▸ Work task:
Under no circumstances alter the records; copy each one exactly.

▸ Data for processing:
▬▬▬▬▬▬▬▬▬▬

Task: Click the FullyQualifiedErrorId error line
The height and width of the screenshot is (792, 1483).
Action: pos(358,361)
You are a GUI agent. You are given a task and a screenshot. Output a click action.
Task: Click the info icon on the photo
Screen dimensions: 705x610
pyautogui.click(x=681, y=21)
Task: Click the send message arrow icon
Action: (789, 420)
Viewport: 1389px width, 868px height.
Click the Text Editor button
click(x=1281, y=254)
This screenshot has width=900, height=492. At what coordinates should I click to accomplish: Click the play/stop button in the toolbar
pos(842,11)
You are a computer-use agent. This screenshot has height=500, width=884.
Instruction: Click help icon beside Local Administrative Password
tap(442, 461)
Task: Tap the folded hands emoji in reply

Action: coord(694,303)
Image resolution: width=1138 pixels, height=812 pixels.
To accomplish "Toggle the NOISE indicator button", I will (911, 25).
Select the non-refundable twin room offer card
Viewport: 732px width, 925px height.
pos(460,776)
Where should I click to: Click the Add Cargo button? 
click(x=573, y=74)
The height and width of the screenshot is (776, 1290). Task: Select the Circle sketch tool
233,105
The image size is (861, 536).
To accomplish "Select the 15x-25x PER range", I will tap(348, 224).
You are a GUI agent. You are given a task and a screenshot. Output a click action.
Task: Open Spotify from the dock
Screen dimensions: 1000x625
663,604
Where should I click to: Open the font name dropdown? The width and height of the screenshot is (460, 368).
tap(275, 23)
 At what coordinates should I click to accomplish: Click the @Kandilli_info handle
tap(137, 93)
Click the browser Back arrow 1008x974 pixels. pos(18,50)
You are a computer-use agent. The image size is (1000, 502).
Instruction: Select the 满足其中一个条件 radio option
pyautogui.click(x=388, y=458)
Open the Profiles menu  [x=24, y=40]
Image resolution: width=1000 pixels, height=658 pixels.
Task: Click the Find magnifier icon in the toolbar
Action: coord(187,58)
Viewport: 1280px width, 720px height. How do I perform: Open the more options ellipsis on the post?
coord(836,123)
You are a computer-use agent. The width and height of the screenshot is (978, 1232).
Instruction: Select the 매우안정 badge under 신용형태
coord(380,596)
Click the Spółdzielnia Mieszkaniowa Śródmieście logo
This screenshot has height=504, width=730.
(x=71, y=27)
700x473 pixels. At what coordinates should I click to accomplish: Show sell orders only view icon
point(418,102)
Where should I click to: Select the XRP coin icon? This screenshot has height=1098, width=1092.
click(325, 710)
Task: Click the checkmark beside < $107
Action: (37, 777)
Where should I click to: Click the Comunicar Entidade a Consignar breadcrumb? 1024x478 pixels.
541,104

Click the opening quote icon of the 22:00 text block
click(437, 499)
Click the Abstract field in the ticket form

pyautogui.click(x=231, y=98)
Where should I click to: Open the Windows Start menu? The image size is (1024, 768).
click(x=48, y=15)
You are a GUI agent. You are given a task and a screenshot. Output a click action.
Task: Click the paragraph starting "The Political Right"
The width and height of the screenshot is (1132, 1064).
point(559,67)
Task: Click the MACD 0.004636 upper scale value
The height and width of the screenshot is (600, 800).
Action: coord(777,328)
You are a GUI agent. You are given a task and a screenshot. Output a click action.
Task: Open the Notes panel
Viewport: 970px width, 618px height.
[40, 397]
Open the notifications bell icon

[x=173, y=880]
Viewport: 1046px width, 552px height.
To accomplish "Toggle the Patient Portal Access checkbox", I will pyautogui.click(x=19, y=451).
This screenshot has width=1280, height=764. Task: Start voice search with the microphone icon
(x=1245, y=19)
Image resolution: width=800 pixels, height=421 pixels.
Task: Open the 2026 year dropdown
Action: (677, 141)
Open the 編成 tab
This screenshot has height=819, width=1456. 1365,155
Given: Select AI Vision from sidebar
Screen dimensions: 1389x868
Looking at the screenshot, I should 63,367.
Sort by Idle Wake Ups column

▬▬▬▬▬▬▬▬▬▬

▸ Response to the exercise:
Task: Click the FullyQualifiedErrorId error line
The height and width of the screenshot is (792, 1483).
Action: pos(358,361)
You are a GUI agent. You are given a task and a screenshot. Output a click action.
Task: Click the info icon on the photo
Screen dimensions: 705x610
pyautogui.click(x=681, y=21)
Task: Click the send message arrow icon
Action: (789, 420)
Viewport: 1389px width, 868px height.
Click the Text Editor button
click(x=1281, y=254)
This screenshot has width=900, height=492. At what coordinates should I click to accomplish: Click the play/stop button in the toolbar
pos(842,11)
You are a computer-use agent. This screenshot has height=500, width=884.
Instruction: Click help icon beside Local Administrative Password
tap(442, 461)
Task: Tap the folded hands emoji in reply

Action: coord(694,303)
Image resolution: width=1138 pixels, height=812 pixels.
To accomplish "Toggle the NOISE indicator button", I will (911, 25).
Select the non-refundable twin room offer card
Viewport: 732px width, 925px height.
pos(460,776)
Where should I click to: Click the Add Cargo button? 
click(x=573, y=74)
The height and width of the screenshot is (776, 1290). Task: Select the Circle sketch tool
233,105
The image size is (861, 536).
To accomplish "Select the 15x-25x PER range", I will tap(348, 224).
You are a GUI agent. You are given a task and a screenshot. Output a click action.
Task: Open Spotify from the dock
Screen dimensions: 1000x625
663,604
Where should I click to: Open the font name dropdown? The width and height of the screenshot is (460, 368).
tap(275, 23)
 At what coordinates should I click to accomplish: Click the @Kandilli_info handle
tap(137, 93)
Click the browser Back arrow 1008x974 pixels. pos(18,50)
You are a computer-use agent. The image size is (1000, 502).
Instruction: Select the 满足其中一个条件 radio option
pyautogui.click(x=388, y=458)
Open the Profiles menu  [x=24, y=40]
Image resolution: width=1000 pixels, height=658 pixels.
Task: Click the Find magnifier icon in the toolbar
Action: coord(187,58)
Viewport: 1280px width, 720px height. How do I perform: Open the more options ellipsis on the post?
coord(836,123)
You are a computer-use agent. The width and height of the screenshot is (978, 1232).
Instruction: Select the 매우안정 badge under 신용형태
coord(380,596)
Click the Spółdzielnia Mieszkaniowa Śródmieście logo
This screenshot has height=504, width=730.
(x=71, y=27)
700x473 pixels. At what coordinates should I click to accomplish: Show sell orders only view icon
point(418,102)
Where should I click to: Select the XRP coin icon? This screenshot has height=1098, width=1092.
click(325, 710)
Task: Click the checkmark beside < $107
Action: (37, 777)
Where should I click to: Click the Comunicar Entidade a Consignar breadcrumb? 1024x478 pixels.
541,104

Click the opening quote icon of the 22:00 text block
click(437, 499)
Click the Abstract field in the ticket form

pyautogui.click(x=231, y=98)
Where should I click to: Open the Windows Start menu? The image size is (1024, 768).
click(x=48, y=15)
You are a GUI agent. You are given a task and a screenshot. Output a click action.
Task: Click the paragraph starting "The Political Right"
The width and height of the screenshot is (1132, 1064).
point(559,67)
Task: Click the MACD 0.004636 upper scale value
The height and width of the screenshot is (600, 800).
Action: coord(777,328)
You are a GUI agent. You are given a task and a screenshot. Output a click action.
Task: Open the Notes panel
Viewport: 970px width, 618px height.
[40, 397]
Open the notifications bell icon

[x=173, y=880]
Viewport: 1046px width, 552px height.
To accomplish "Toggle the Patient Portal Access checkbox", I will pyautogui.click(x=19, y=451).
This screenshot has width=1280, height=764. Task: Start voice search with the microphone icon
(x=1245, y=19)
Image resolution: width=800 pixels, height=421 pixels.
Task: Open the 2026 year dropdown
Action: (677, 141)
Open the 編成 tab
This screenshot has height=819, width=1456. 1365,155
Given: Select AI Vision from sidebar
Screen dimensions: 1389x868
Looking at the screenshot, I should 63,367.
Sort by Idle Wake Ups column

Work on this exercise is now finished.